• David Mechanic
  • David Mechanic
  • Ph.D. Stanford, 1959
  • David Mechanic,  the René Dubos University Professor of Behavioral Sciences, is the founding director of the Institute for Health, Health Care Policy, and Aging Research at Rutgers University. His research and writing deal with social aspects of health and health care.

    David Mechanic received his Ph.D. from Stanford and joined the University of Wisconsin faculty in 1960, where he was chair of the Department of Sociology (1968-1970), the John Bascom Professor of Sociology (1973-1979) and Director of the Center for Medical Sociology and Health Services Research (1972-1979). He moved to Rutgers University in 1979, was Dean of the Faculty of Arts and Sciences (1980-1984), and established the Rutgers Institute for Health, Health Care Policy, and Aging Research (1985) which he directs.

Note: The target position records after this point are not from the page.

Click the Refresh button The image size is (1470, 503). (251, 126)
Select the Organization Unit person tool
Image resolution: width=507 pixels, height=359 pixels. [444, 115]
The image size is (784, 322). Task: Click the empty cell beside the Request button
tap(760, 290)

He directs the NIMH Center at Rutgers for Research on the Organization and Financing of Care for the Severely Mentally Ill and serves as the Director of the Robert Wood Johnson Foundation's National Health Policy Investigator's Program.

    Dr. Mechanic is a member of the National Academy of Sciences, the American Academy of Arts and Sciences, and the Institute of Medicine. He has served on numerous panels of The National Academy of Sciences, federal agencies and non-profit organizations.

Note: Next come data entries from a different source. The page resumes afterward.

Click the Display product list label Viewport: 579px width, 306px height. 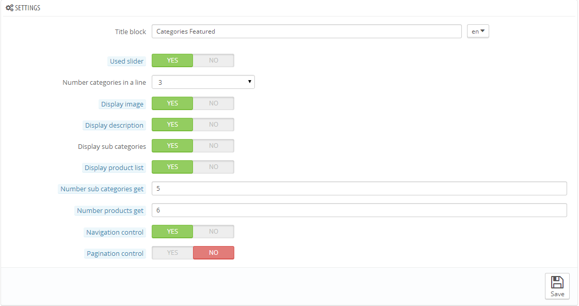pos(114,168)
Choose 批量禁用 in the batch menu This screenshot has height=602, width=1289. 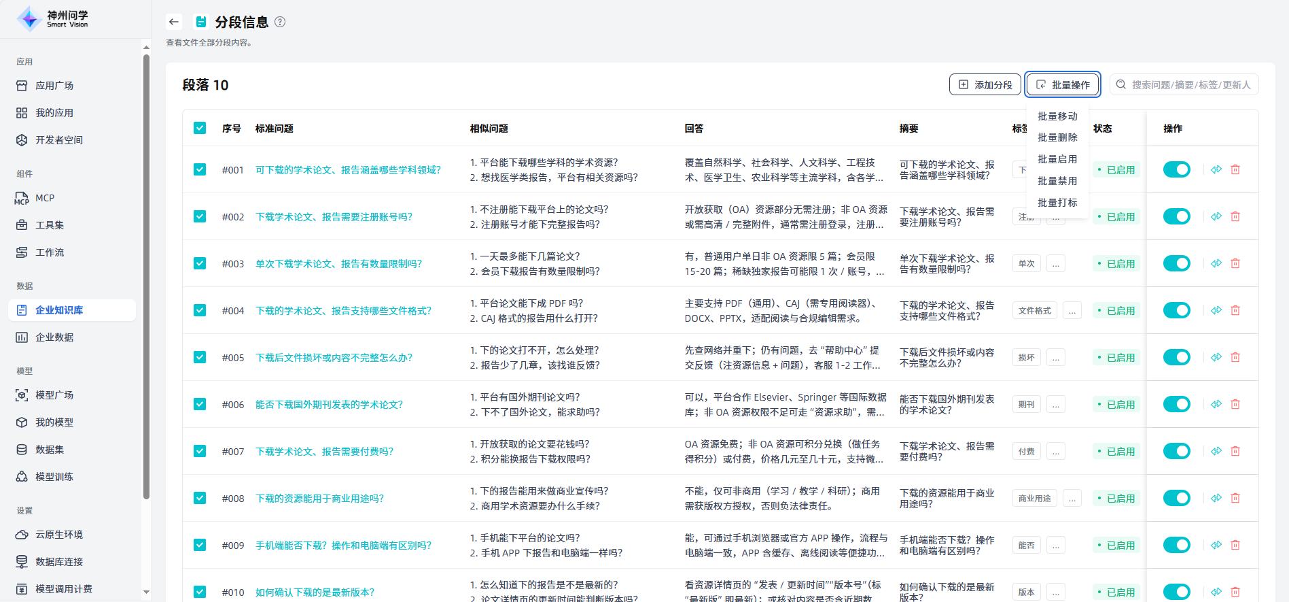tap(1057, 181)
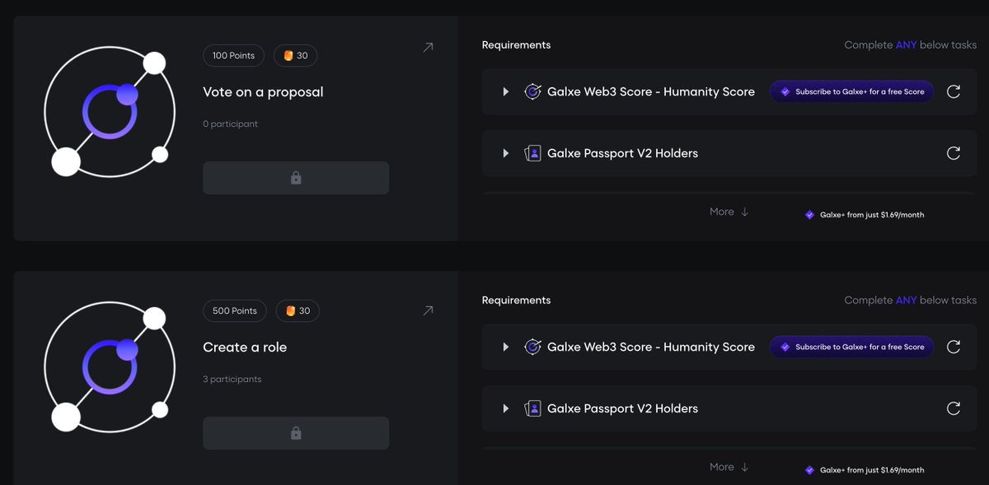Viewport: 989px width, 485px height.
Task: Expand Galxe Web3 Score in Vote on a proposal card
Action: point(506,91)
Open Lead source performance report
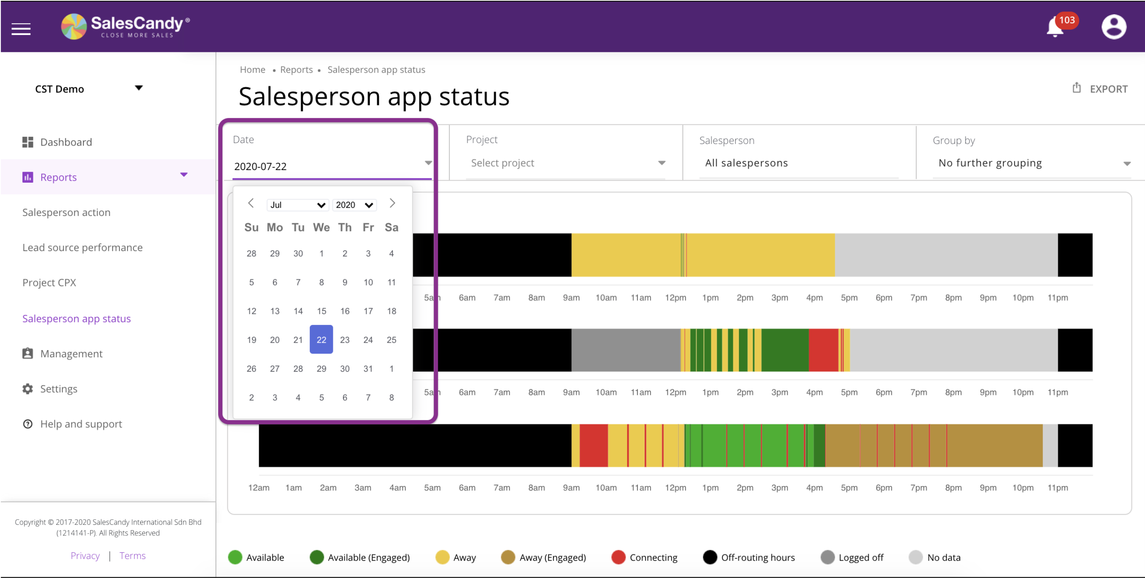The image size is (1145, 578). pos(82,247)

    David Mechanic has received many awards including the American Sociological Association's Distinguished Career Award, Health Services Research Prize from the Association of University Programs in Health Administration and the Baxter Allegiance Foundation, the Distinguished Investigator Award from the Association for Health Services Research, the First Carl Taube Award for Distinguished Contributions to Mental Health Services Research from the American Public Health Association, and the Distinguished Medical Sociologist Award and Lifetime Contributions Award in Mental Health from the American Sociological Association. He has been a Guggenheim Fellow and Fellow at the Center for Advanced Study in The Behavioral Sciences at Stanford.

    He has written or edited 24 books and approximately 400 research articles, chapters and other publications in medical sociology, health policy, health services research, and the social and behavioral sciences. Among his books are Inescapable Decisions: The Imperatives of Health Reform (1994); Painful Choices: Research and Essays on Heath Care (1989); From Advocacy to Allocation: The Evolving American Health Care System (1986); Mental Health and Social Policy: The Emergence of Managed Care (4th Edition, 1998); and Future Issues in Health Care: Social Policy and the Rationing of Medical Services (1979).